**Goal:** Please reproduce every one of the items below word for word.

(Data on locating visible targets)
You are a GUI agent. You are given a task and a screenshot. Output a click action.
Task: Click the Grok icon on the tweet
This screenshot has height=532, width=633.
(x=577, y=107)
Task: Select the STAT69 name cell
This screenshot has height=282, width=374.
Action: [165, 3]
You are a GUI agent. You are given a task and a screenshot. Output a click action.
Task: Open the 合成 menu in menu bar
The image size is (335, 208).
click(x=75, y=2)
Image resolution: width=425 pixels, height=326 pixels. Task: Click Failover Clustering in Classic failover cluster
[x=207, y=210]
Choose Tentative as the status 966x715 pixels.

**Expected output:**
You are a GUI agent. You are given a task and a screenshot. Output a click action.
Task: Click the Grok icon on the tweet
This screenshot has height=532, width=633.
(x=577, y=107)
Task: Select the STAT69 name cell
This screenshot has height=282, width=374.
Action: [165, 3]
You are a GUI agent. You are given a task and a screenshot. Output a click action.
Task: Open the 合成 menu in menu bar
The image size is (335, 208).
click(x=75, y=2)
Image resolution: width=425 pixels, height=326 pixels. Task: Click Failover Clustering in Classic failover cluster
[x=207, y=210]
Choose Tentative as the status 966x715 pixels.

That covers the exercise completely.